‘Maxamum’ Impact

 Clear

Imagine 500,000,000 shotshells. That’s five hundred million. A five with eight zeros. That’s about how many shotshells Maxam makes each year, and chances are you haven’t even heard of the company. But you may have shot Rio, Kemen or Vinci shells. Maxam makes those for the US market. UEE/Maxam has made shells for PMC, Clever, Federal-ATK, Remington and many others. With the US shotshell market at around 1.1 billion shells per year, Maxam’s brands are approaching 100 million of those. The rest of the manufacturer’s shotshell sales are worldwide. It also sells components to many other shell makers.
    Maxam is the new name for the old UEE (Unión Española de Explosivos, or Spanish Explosives Union). It all started in 1872, when Alfred Nobel, “Mr. Dynamite,” founded La Sociedad Española de la Dinamita, headquartered in the Basque town of Galdácano in the Spanish Pyrenees near Bilbao. In 1896 Nobel’s company joined others to form the UEE. The purpose was to develop explosives for the nearby iron-ore-mining industry and other concerns. For the next 100 years UEE continued to make things that went bang, boom, thump and wham. Shortly after the millennium, UEE began to develop worldwide. This led to the name change to Maxam in 2006.
    Today Maxam is a multinational industrial group with more than 6,000 employees and production facilities in 40 countries. The company’s products reach more than 100 countries on five continents. Maxam makes everything from the explosives used to widen the Panama Canal to wind-powered electric turbines. Its main shotshell production sites are in Spain, with smaller production facilities in England and the US. The British works used to be the Eley shotshell facility. The US shotshell manufacturing site is located in Tennessee in the old Accurate powder facility.
    Last spring I was visiting some shotgun makers in the Basque country of northern Spain, so it made sense to drop in on nearby Maxam and have a look. On a trip like this, the town of Bilbao is a great place to stay. It has been much modernized since its years as a gritty Bay of Biscay industrial port. The better hotels are first class, and the food is the healthy Mediterranean Diet blend of olive oil, fruits, vegetables, fish, fowl and, of course, hearty Spanish Rioja red wine. After dinner each evening I enjoyed walking in the park near the Bilbao Guggenheim museum and listening to the jazz concerts.
    Patrick Thomas, the Maxam export manager in the US who was in Spain at the time, picked me up in the morning for the short drive to nearby Galdácano, where Maxam manufactures most of its gunpowder. Nobel and UEE started making powder there in the late 1800s, and the little town grew up around the industry. The town’s crest contains a crossbowman to show the arms connection. The plant entrance is barred and guarded. The security is more than casual, as well it might be.
    Actually, there isn’t really a gunpowder plant as such. It’s a 1,250-acre steep mountainside plot of many small buildings linked together by 25 miles of road. In some ways it looks more like a managed forest, complete with deer and wild boar. But that’s the way it is with gunpowder. You want to spread things out just in case something does go suddenly wrong.

Pixel coordinate grounding data
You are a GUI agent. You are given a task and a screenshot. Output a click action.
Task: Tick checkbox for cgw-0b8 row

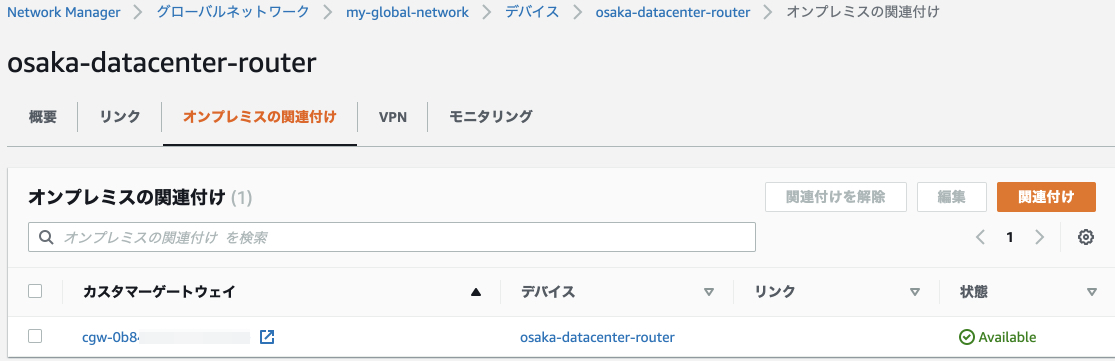coord(35,336)
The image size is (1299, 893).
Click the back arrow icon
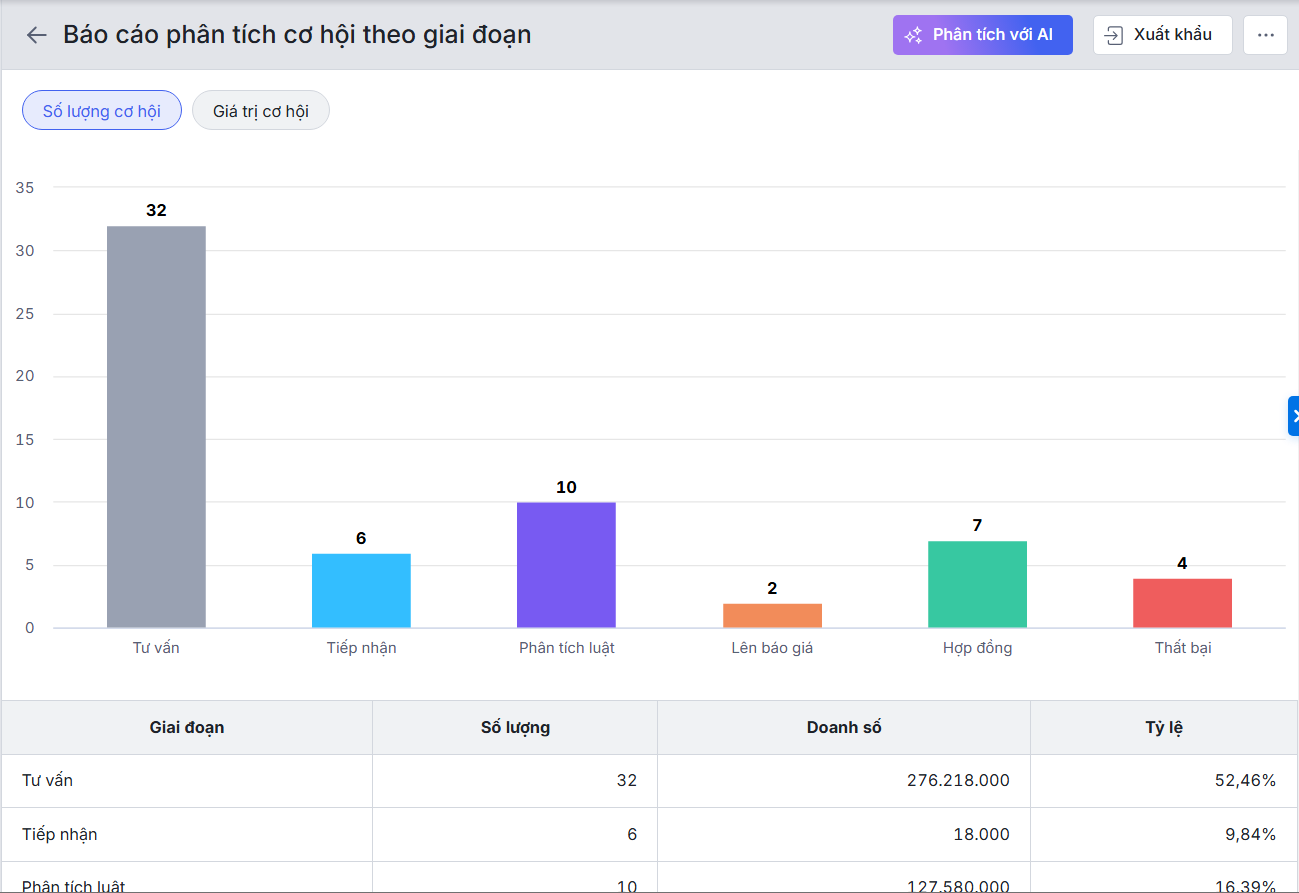(x=37, y=35)
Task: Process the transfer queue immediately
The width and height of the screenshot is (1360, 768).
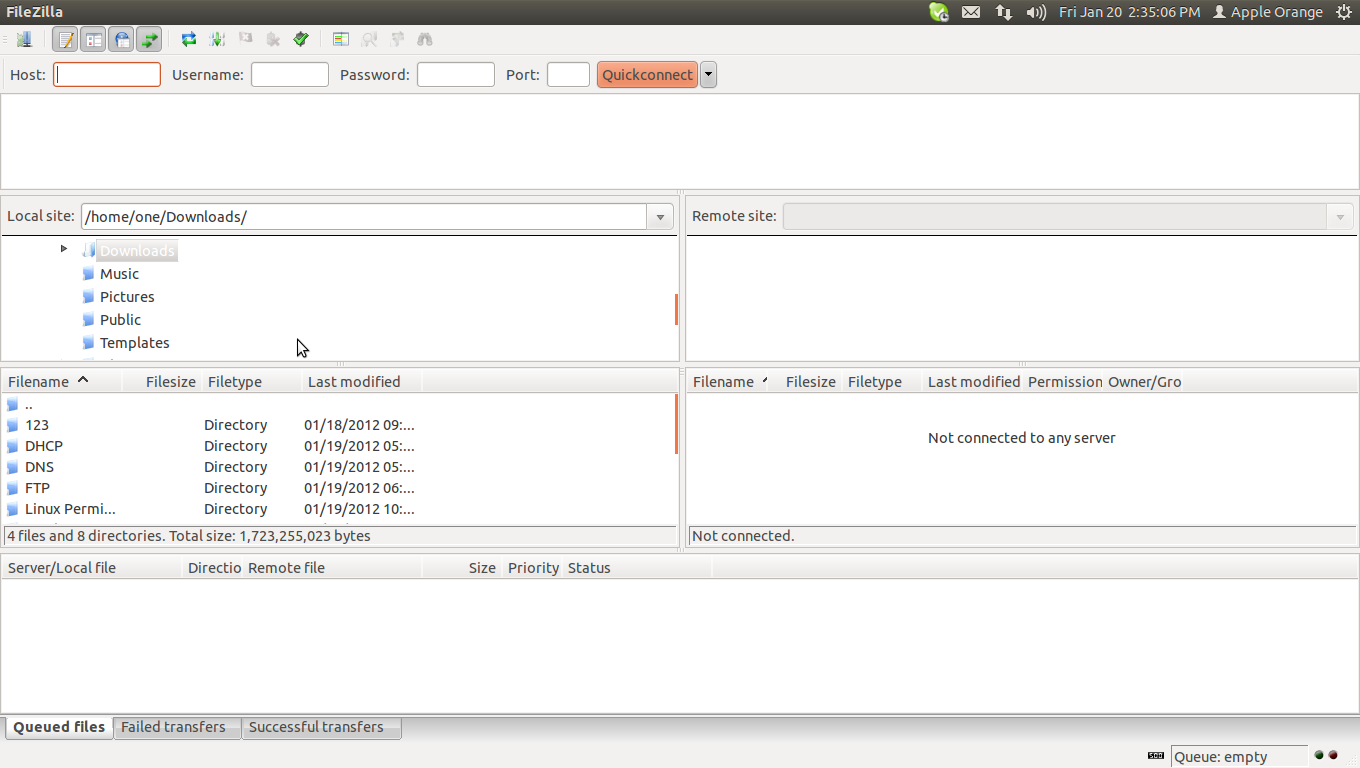Action: point(217,39)
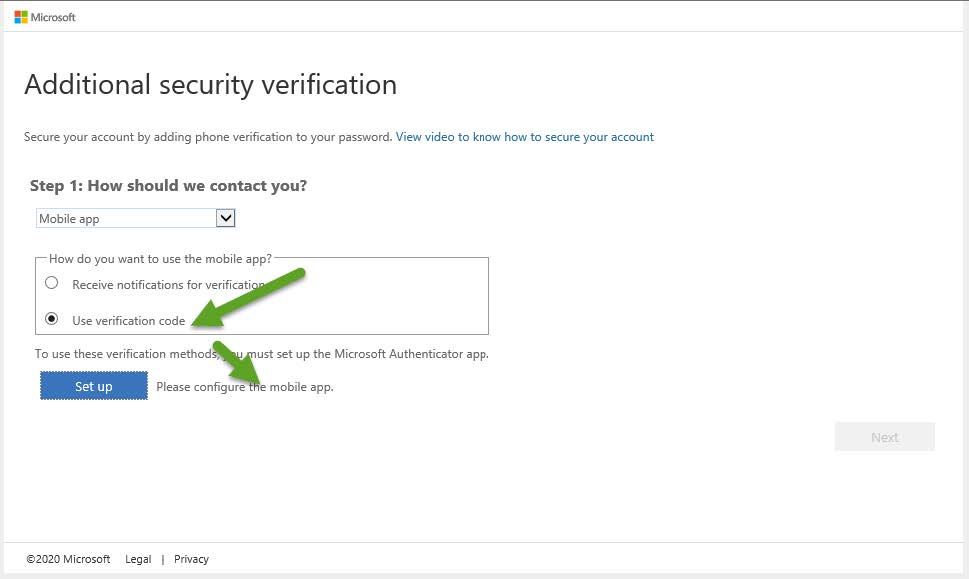The height and width of the screenshot is (579, 969).
Task: Click the Microsoft wordmark in header
Action: coord(53,17)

> _DIRECTIONS_
a - In the Maxam article, in what year did UEE change its name to Maxam?
b - Do these statements agree with the Maxam article? (i) Maxam makes about five hundred million shotshells each year. (ii) Alfred Nobel founded his Spanish company in 1896. (iii) Maxam's US shotshell manufacturing site is in Tennessee.
c - Please rewrite the Maxam article between "Today Maxam is" and "Accurate powder facility.", inclusive, changing "Tennessee" to "Kentucky".

> _COMPLETED EXERCISE_
a - 2006

b -
(i) Yes: "That’s about how many shotshells Maxam makes each year"
(ii) No: "It all started in 1872, when Alfred Nobel"
(iii) Yes: "The US shotshell manufacturing site is located in Tennessee in the old Accurate powder facility."

c -
Today Maxam is a multinational industrial group with more than 6,000 employees and production facilities in 40 countries. The company’s products reach more than 100 countries on five continents. Maxam makes everything from the explosives used to widen the Panama Canal to wind-powered electric turbines. Its main shotshell production sites are in Spain, with smaller production facilities in England and the US. The British works used to be the Eley shotshell facility. The US shotshell manufacturing site is located in Kentucky in the old Accurate powder facility.